* **ACTIVITY**:
Find each line below that includes "dimensions", then copy it.

* **DATASET EXCERPTS**:
• • • •

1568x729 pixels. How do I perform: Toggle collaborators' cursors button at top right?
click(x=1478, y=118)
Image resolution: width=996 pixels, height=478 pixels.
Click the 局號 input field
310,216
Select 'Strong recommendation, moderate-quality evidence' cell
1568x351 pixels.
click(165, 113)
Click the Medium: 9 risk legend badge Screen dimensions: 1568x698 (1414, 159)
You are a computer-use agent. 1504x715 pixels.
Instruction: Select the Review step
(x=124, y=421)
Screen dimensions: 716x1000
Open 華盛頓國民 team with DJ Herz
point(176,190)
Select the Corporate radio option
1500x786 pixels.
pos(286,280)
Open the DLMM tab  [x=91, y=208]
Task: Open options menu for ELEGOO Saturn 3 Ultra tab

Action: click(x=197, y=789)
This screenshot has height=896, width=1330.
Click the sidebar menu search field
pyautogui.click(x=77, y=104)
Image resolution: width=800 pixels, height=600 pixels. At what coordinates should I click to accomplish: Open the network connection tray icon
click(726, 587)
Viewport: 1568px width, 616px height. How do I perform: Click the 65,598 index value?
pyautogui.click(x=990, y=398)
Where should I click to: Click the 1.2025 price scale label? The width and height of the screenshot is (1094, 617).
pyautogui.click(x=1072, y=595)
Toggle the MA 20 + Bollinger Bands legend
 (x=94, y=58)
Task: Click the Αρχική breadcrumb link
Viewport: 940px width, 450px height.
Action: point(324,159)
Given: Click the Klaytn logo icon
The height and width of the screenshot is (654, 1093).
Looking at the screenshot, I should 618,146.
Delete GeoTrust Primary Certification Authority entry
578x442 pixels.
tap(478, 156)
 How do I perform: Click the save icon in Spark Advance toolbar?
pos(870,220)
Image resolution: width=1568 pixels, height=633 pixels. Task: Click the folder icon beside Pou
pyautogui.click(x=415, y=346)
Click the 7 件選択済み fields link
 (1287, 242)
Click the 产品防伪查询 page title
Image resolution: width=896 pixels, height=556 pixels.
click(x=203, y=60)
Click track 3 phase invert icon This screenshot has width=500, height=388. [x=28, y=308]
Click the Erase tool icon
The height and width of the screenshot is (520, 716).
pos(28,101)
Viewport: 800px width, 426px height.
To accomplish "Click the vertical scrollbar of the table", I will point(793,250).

• • • •

* **FINISHED TASK**:
Click the Medium: 9 risk legend badge Screen dimensions: 1568x698 (1414, 159)
Screen dimensions: 716x1000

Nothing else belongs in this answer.